It is good news that Tehran has agreed to resume talks with the major world powers on its nuclear programme later this month. Dialogue between Iran and the United States, Russia, China, France, Britain and Germany broke down in Moscow last June in an atmosphere of frustration and anger. Now, with the second Obama administration in place, Iran’s Foreign Minister, Ali Akbar Salehi, has said he hopes for progress when the talks convene in Kazakhstan.

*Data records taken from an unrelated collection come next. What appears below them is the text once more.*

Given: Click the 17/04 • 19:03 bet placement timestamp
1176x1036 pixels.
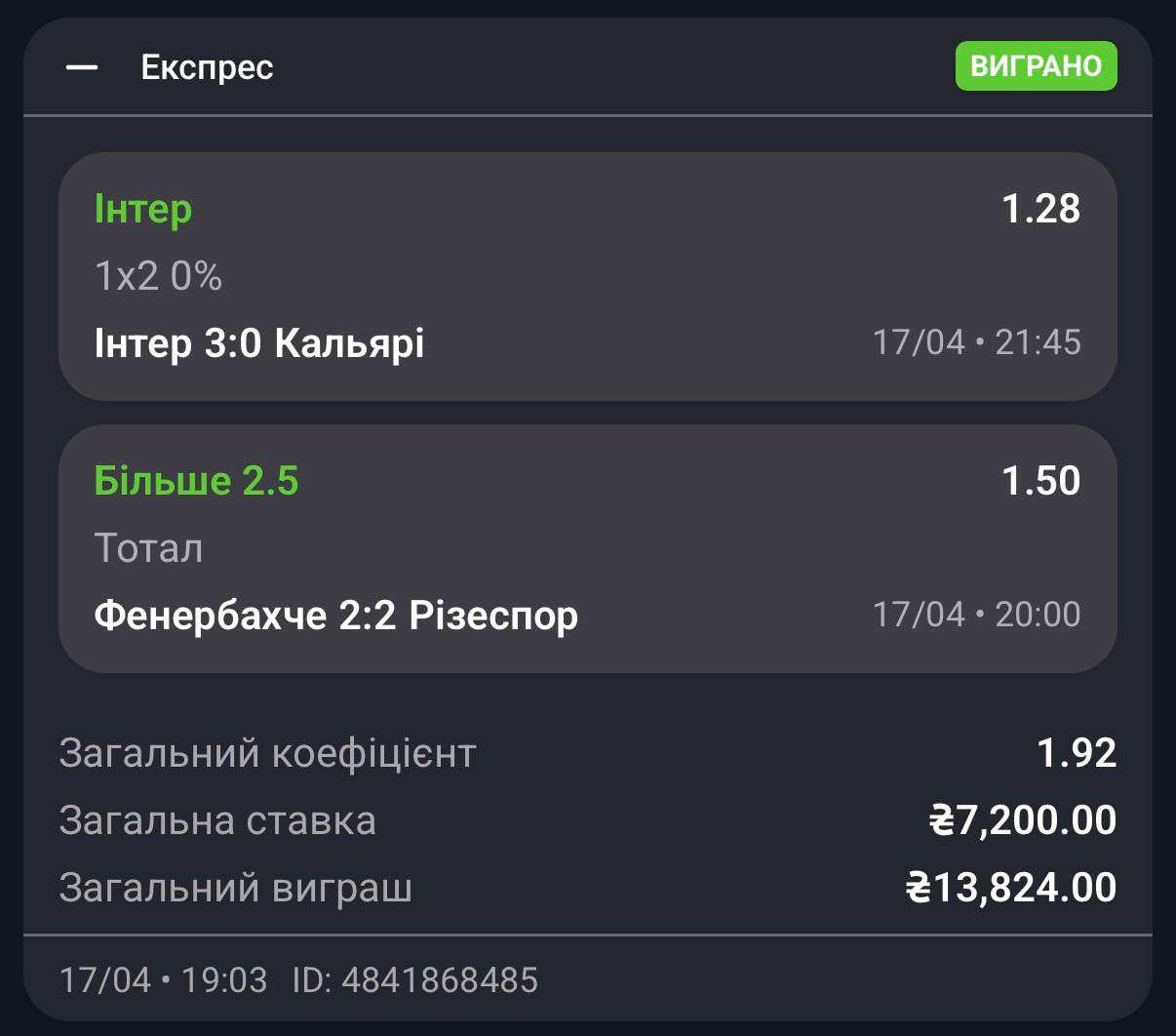Looking at the screenshot, I should point(163,979).
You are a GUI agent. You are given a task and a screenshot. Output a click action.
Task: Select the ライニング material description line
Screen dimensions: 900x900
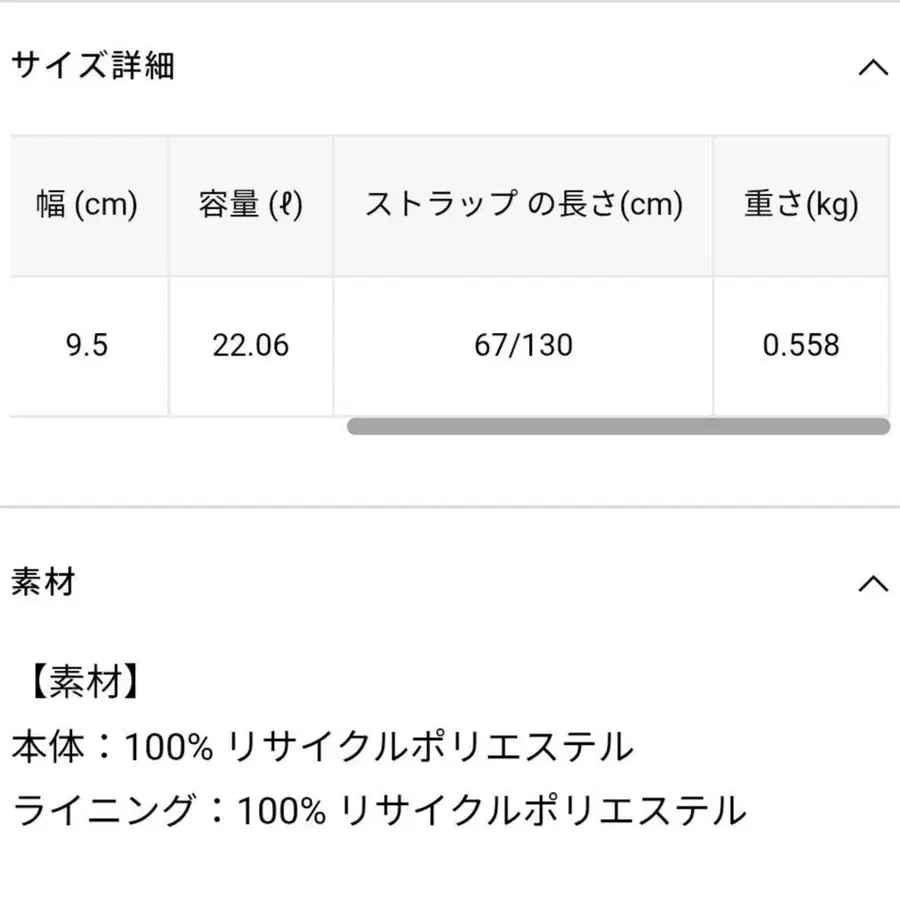tap(378, 808)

There are tentative grounds for optimism. Mr Salehi has made positive noises about a possible change of tack by Washington that would not have been possible before the presidential election. There is also a growing sense that what the US Vice-President, Joe Biden, has called “the most robust sanctions in history” are taking their toll on the Iranian economy: Iran has lost $46bn in oil revenues; its currency is at an all-time low; inflation has soared above 30 per cent; staples such as chicken, rice and eggs have risen rapidly in price. The pressure is mounting on Iran’s political leadership ahead of the presidential election in June.

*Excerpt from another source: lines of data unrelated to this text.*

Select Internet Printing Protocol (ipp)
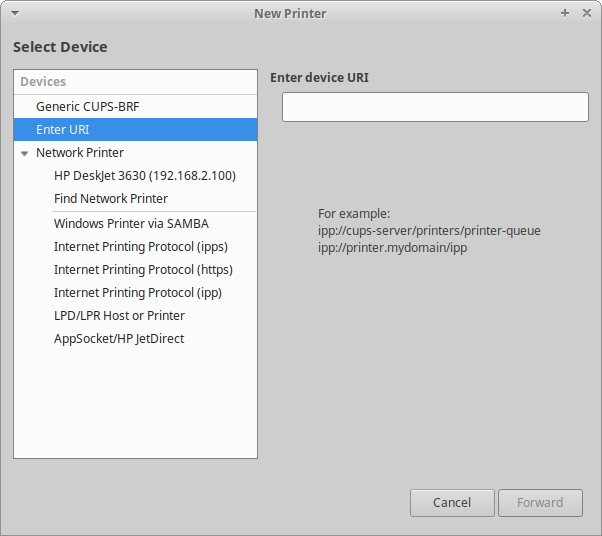 (x=138, y=293)
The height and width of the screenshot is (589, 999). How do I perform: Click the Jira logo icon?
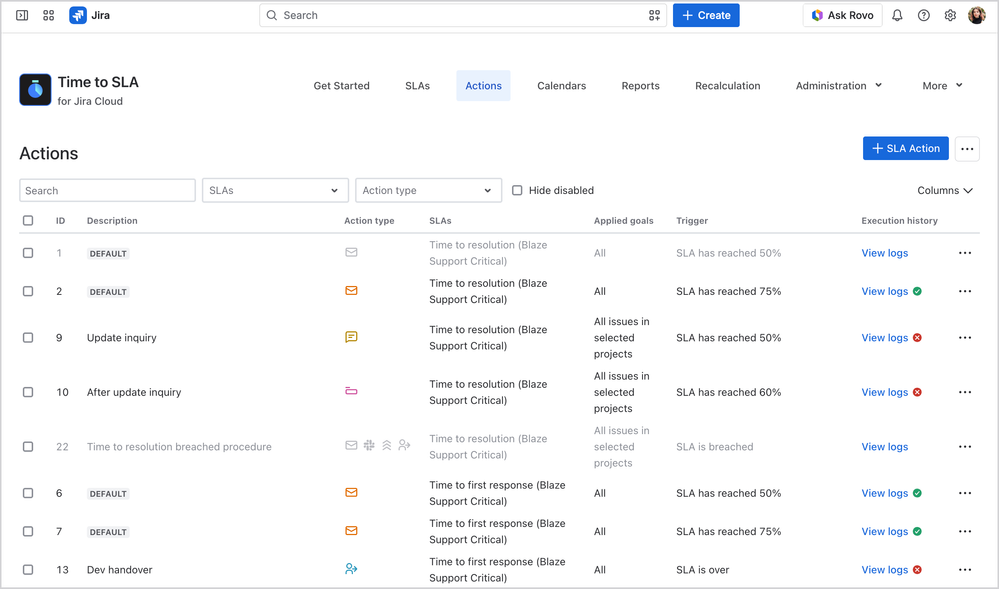coord(78,15)
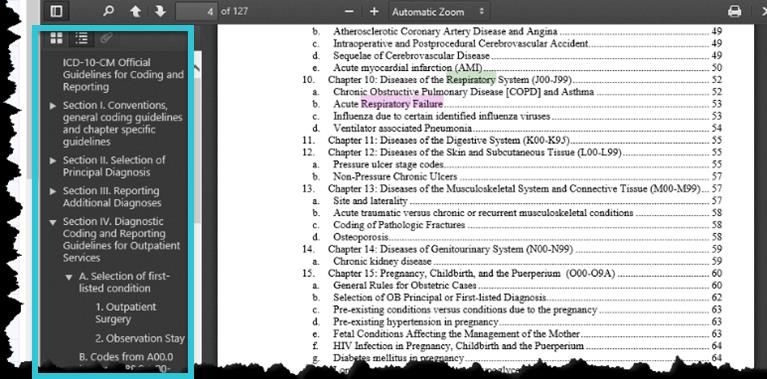Open ICD-10-CM Official Guidelines outline entry

[123, 75]
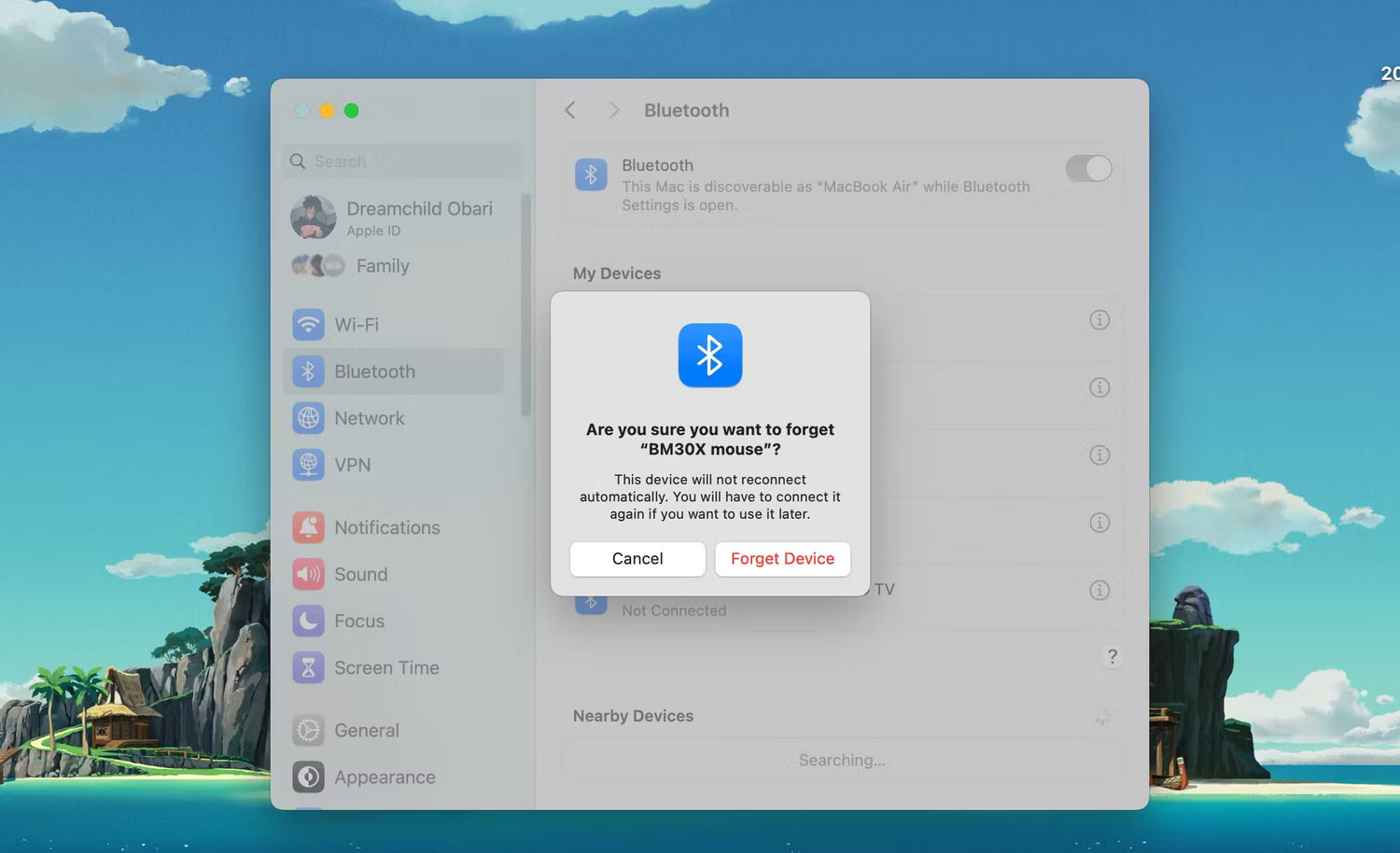Screen dimensions: 1400x853
Task: Open Wi-Fi settings in the sidebar
Action: click(x=356, y=324)
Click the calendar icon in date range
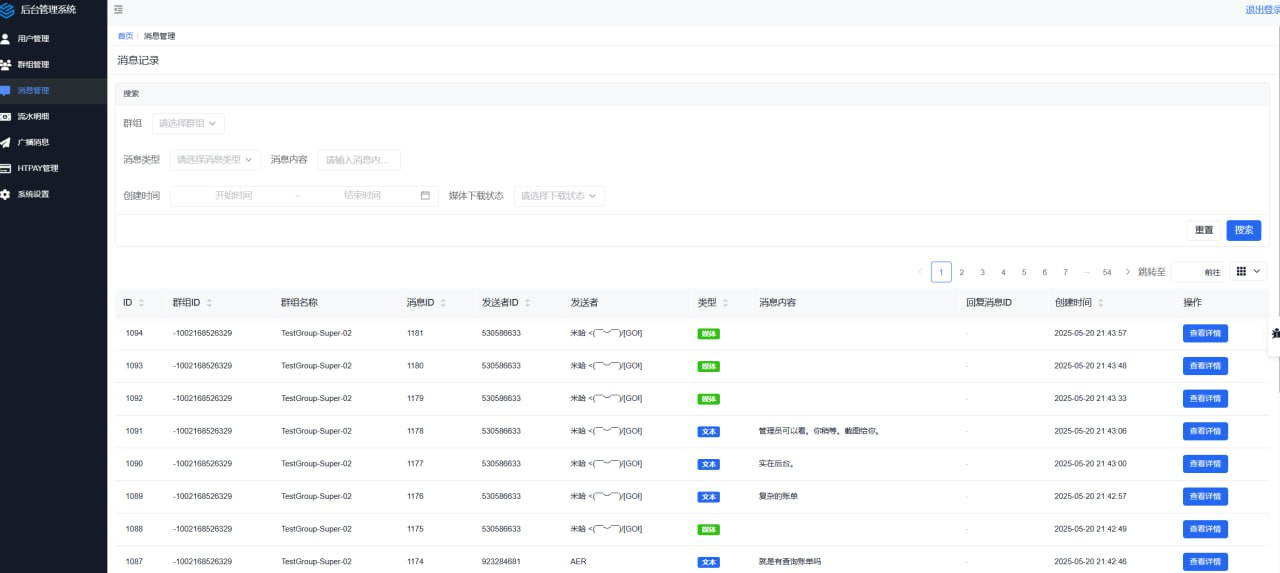Image resolution: width=1280 pixels, height=573 pixels. tap(425, 196)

But there are formidable obstacles. Iran wants sanctions to be relaxed before talks begin. The world powers want Iran to begin reducing its growing stockpile of enriched uranium, the essential ingredient for a nuclear bomb. Yet only last week Iran told the International Atomic Energy Agency that it plans to install more sophisticated centrifuges at its principal enrichment plant. This would enable it to accelerate the processing of uranium, a move likely to alarm not just Israel and the US.
The fear must be that Iran is entering new talks simply to play for time while it develops its weapons capability. There should be concern that Tehran has yet to respond to an invitation from Mr Biden to take part in direct one-to-one talks with the US. Tehran should accept that offer. And Washington should make sure there is something substantive to talk about. The more time that passes, the greater the danger that conflict could break out.